OK, I think I get your suggestion, but feel free to diagram it.

And I've got plenty of time to work this out . . . my mind has just been on this now that I've got all these supplies on hand!
 
I use a lot of foam for my model airplanes. I built this foam cutter from a $15.00 door bell transformer, $5.00 dimmer switch, some scrap wood, I use braided stainless steel lead material for fishing.

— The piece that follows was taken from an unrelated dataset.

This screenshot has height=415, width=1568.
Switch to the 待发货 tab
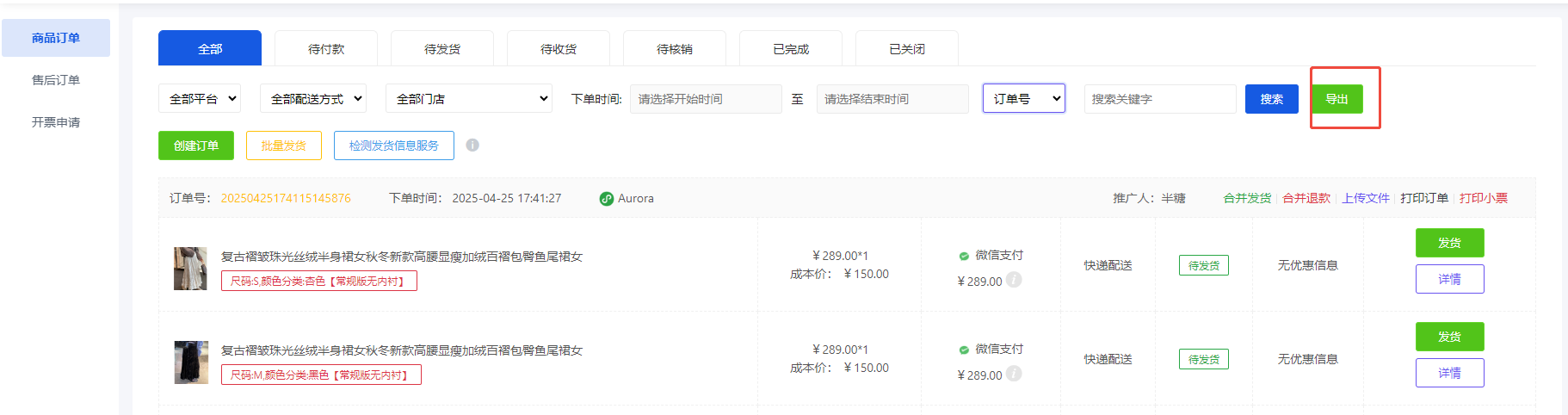coord(442,49)
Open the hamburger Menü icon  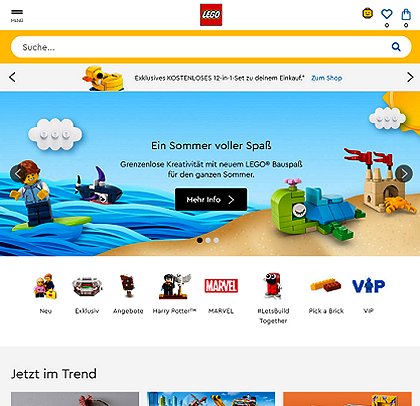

To make tapered cuts, use a long rip fence, hot glue a piece of foam to one end of the piece of foam you are cutting to angle it. Glue the block on again for the next cut.

Buzz.

foam scroll saw rip fence.jpg

foam scroll saw botom1.jpg

foam scroll saw side view.jpg
 
I used a miter saw to cut my risers from pink foam.

grades700.jpg


After a little trial and error, it was not too difficult to cut the angles fairly accurately. But I found that extreme accuracy wasn't too important. The thick adhesive that I used -- Liquid Nails for Projects -- more than compensated for small errors in the angles.

- Jeff
 
I think Jeff is correct in that the space could easily be filled in with adhesive.
It would be a pretty small angle for that amount of grade.
 
I agree with this as well. Imagine that you're using wooden risers. The angle left over is just so small that the thickness of the adhesive will be enough to compensate for a true angle surface to matter. In over 50 years of model railroading, I've never worried about having the surface of a riser cut to match a grade. I've also never had a problem with it at all.
 
DairylandDad,

Let us know what you come up with, and throw on a photo if possible.

Tons of good advice here.

Thanks, logandsawman
 
Let us know what you come up with, and throw on a photo if possible.
Tons of good advice here.
Thanks, logandsawman

Will do, LASM. The point that the slope is small enough that the adhesive is probably enough to account for it really hit home! Pictures coming as soon as benchwork finished...
 
If you do build a hot-wire cutter, be sure to use it outdoors or you'll be sleeping on the couch for a week. Melting foam stinks to high heaven.